EXERCISE DATA:
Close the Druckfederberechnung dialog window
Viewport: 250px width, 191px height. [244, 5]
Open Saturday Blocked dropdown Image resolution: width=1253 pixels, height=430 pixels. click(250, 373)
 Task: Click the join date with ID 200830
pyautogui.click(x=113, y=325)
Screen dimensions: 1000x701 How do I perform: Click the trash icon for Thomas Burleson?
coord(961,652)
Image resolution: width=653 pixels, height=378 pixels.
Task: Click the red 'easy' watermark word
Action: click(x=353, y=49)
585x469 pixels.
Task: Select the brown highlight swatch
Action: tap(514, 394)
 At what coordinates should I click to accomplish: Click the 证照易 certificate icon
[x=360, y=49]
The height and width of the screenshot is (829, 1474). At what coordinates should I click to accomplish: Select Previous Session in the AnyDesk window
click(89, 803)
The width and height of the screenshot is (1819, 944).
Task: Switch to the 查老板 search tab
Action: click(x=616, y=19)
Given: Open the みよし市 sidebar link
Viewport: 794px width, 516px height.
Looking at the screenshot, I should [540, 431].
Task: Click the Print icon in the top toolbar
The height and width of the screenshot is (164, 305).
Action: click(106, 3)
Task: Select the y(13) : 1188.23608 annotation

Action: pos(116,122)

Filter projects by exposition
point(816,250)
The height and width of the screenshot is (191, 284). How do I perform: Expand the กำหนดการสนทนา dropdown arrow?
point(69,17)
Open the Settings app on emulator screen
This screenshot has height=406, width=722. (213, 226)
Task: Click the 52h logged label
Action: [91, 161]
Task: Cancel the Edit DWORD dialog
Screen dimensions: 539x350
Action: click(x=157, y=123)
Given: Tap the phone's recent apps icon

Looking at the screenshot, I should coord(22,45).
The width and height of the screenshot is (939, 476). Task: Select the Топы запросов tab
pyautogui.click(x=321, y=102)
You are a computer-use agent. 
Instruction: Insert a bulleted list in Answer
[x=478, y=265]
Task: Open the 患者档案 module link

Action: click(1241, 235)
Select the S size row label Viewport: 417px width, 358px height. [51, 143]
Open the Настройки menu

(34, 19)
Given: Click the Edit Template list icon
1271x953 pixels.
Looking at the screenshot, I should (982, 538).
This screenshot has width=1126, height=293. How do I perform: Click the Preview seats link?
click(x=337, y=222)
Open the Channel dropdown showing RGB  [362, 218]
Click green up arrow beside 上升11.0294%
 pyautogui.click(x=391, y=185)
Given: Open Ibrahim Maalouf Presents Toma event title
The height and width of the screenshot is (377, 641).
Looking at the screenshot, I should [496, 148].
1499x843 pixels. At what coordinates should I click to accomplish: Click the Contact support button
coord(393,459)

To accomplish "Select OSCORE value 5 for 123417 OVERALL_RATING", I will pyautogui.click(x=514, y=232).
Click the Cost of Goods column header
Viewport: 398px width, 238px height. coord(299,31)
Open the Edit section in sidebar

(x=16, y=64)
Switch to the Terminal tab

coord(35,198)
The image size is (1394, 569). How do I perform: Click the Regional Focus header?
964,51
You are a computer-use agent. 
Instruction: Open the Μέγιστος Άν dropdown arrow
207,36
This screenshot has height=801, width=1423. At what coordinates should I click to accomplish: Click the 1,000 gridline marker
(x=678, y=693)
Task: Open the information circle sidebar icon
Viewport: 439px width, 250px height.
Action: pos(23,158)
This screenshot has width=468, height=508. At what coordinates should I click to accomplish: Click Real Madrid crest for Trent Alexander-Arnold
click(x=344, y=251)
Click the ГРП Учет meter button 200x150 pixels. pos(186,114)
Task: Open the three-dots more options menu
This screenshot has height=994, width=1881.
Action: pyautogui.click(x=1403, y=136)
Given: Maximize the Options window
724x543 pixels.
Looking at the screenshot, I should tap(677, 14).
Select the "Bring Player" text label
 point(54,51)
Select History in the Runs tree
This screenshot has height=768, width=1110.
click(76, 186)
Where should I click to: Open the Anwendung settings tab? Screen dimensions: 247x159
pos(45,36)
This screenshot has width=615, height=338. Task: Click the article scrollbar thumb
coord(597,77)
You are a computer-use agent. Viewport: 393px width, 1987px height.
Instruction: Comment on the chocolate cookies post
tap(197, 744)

PROBLEM REQUIREMENTS: Replace every "Instruction" in the data above with "Goal" and give all the lines again, leaving everything else unchanged.

FINAL ANSWER:
Close the Druckfederberechnung dialog window
Viewport: 250px width, 191px height. [244, 5]
Open Saturday Blocked dropdown Image resolution: width=1253 pixels, height=430 pixels. click(250, 373)
 Task: Click the join date with ID 200830
pyautogui.click(x=113, y=325)
Screen dimensions: 1000x701 How do I perform: Click the trash icon for Thomas Burleson?
coord(961,652)
Image resolution: width=653 pixels, height=378 pixels.
Task: Click the red 'easy' watermark word
Action: click(x=353, y=49)
585x469 pixels.
Task: Select the brown highlight swatch
Action: tap(514, 394)
 At what coordinates should I click to accomplish: Click the 证照易 certificate icon
[x=360, y=49]
The height and width of the screenshot is (829, 1474). At what coordinates should I click to accomplish: Select Previous Session in the AnyDesk window
click(89, 803)
The width and height of the screenshot is (1819, 944).
Task: Switch to the 查老板 search tab
Action: click(x=616, y=19)
Given: Open the みよし市 sidebar link
Viewport: 794px width, 516px height.
Looking at the screenshot, I should [540, 431].
Task: Click the Print icon in the top toolbar
The height and width of the screenshot is (164, 305).
Action: click(106, 3)
Task: Select the y(13) : 1188.23608 annotation

Action: pos(116,122)

Filter projects by exposition
point(816,250)
The height and width of the screenshot is (191, 284). How do I perform: Expand the กำหนดการสนทนา dropdown arrow?
point(69,17)
Open the Settings app on emulator screen
This screenshot has height=406, width=722. (213, 226)
Task: Click the 52h logged label
Action: [91, 161]
Task: Cancel the Edit DWORD dialog
Screen dimensions: 539x350
Action: click(x=157, y=123)
Given: Tap the phone's recent apps icon

Looking at the screenshot, I should coord(22,45).
The width and height of the screenshot is (939, 476). Task: Select the Топы запросов tab
pyautogui.click(x=321, y=102)
You are a computer-use agent. 
Goal: Insert a bulleted list in Answer
[x=478, y=265]
Task: Open the 患者档案 module link

Action: click(1241, 235)
Select the S size row label Viewport: 417px width, 358px height. [51, 143]
Open the Настройки menu

(34, 19)
Given: Click the Edit Template list icon
1271x953 pixels.
Looking at the screenshot, I should (982, 538).
This screenshot has width=1126, height=293. How do I perform: Click the Preview seats link?
click(x=337, y=222)
Open the Channel dropdown showing RGB  [362, 218]
Click green up arrow beside 上升11.0294%
 pyautogui.click(x=391, y=185)
Given: Open Ibrahim Maalouf Presents Toma event title
The height and width of the screenshot is (377, 641).
Looking at the screenshot, I should [496, 148].
1499x843 pixels. At what coordinates should I click to accomplish: Click the Contact support button
coord(393,459)

To accomplish "Select OSCORE value 5 for 123417 OVERALL_RATING", I will pyautogui.click(x=514, y=232).
Click the Cost of Goods column header
Viewport: 398px width, 238px height. coord(299,31)
Open the Edit section in sidebar

(x=16, y=64)
Switch to the Terminal tab

coord(35,198)
The image size is (1394, 569). How do I perform: Click the Regional Focus header?
964,51
You are a computer-use agent. 
Goal: Open the Μέγιστος Άν dropdown arrow
207,36
This screenshot has height=801, width=1423. At what coordinates should I click to accomplish: Click the 1,000 gridline marker
(x=678, y=693)
Task: Open the information circle sidebar icon
Viewport: 439px width, 250px height.
Action: pos(23,158)
This screenshot has width=468, height=508. At what coordinates should I click to accomplish: Click Real Madrid crest for Trent Alexander-Arnold
click(x=344, y=251)
Click the ГРП Учет meter button 200x150 pixels. pos(186,114)
Task: Open the three-dots more options menu
This screenshot has height=994, width=1881.
Action: pyautogui.click(x=1403, y=136)
Given: Maximize the Options window
724x543 pixels.
Looking at the screenshot, I should tap(677, 14).
Select the "Bring Player" text label
 point(54,51)
Select History in the Runs tree
This screenshot has height=768, width=1110.
click(76, 186)
Where should I click to: Open the Anwendung settings tab? Screen dimensions: 247x159
pos(45,36)
This screenshot has width=615, height=338. Task: Click the article scrollbar thumb
coord(597,77)
You are a computer-use agent. Viewport: 393px width, 1987px height.
Goal: Comment on the chocolate cookies post
tap(197, 744)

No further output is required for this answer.